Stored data

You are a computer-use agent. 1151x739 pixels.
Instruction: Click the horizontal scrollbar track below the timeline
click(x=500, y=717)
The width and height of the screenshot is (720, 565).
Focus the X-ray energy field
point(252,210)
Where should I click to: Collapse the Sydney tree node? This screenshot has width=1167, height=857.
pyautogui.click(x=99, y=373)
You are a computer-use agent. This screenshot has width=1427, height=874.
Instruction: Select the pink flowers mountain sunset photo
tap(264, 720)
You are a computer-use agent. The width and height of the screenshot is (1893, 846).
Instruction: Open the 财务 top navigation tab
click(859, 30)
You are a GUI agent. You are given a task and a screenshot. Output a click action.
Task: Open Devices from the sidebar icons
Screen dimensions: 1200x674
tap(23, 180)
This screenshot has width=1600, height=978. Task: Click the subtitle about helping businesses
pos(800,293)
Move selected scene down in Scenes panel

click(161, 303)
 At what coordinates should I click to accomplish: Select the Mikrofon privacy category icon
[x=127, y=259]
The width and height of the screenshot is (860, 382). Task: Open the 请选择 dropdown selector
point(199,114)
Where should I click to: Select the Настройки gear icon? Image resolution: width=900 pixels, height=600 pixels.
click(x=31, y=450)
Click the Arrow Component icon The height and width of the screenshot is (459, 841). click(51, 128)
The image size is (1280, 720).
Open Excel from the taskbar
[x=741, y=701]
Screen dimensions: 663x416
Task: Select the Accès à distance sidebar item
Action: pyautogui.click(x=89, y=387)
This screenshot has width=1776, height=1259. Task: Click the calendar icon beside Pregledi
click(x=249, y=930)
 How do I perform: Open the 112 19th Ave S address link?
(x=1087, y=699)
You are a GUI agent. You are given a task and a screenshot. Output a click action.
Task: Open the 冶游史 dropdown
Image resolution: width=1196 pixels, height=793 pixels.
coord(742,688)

PROMPT — How many lines in the entries above hold the word "computer"? Reply with the number by itself.

SOLVED PROBLEM — 3